The most immediate effect is that it takes the air out of Republican efforts to quash the Russia probe. Trump’s performance in Helsinki, coupled with the details of the indictment, makes it almost impossible to cast the investigation as a waste of time. After the summit, senior GOP leaders came out strongly in favor of allowing Mueller to finish the job, including House Speaker Paul Ryan, who told reporters that “Russia is trying to undermine democracy itself” and said the probe should continue. Tennessee’s Lamar Alexander, the Senate’s No. 3 Republican, said Trump’s performance “makes it even more important” for the Russia probe to continue.

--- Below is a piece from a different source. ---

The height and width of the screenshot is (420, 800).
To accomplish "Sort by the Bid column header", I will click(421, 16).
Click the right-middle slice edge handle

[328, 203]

It also lowers the heat on Rosenstein. In the past few months, Trump supporters in Congress have attacked Rosenstein for withholding information they say shows anti-Trump bias in the FBI. Some have pushed for ways to force Rosenstein to end the probe or get rid of him outright. With Attorney General Jeff Sessions recused from the Russia investigation, Rosenstein, the No. 2 Justice Department official, oversees Mueller’s work, including approving his budget and charging decisions. That’s made him a regular target of Trump’s ire and means any attempt to shut down or rein in the Mueller probe has to go through him. While the special counsel has quietly gone about his work, Rosenstein, as the public face of the investigation, takes the heat.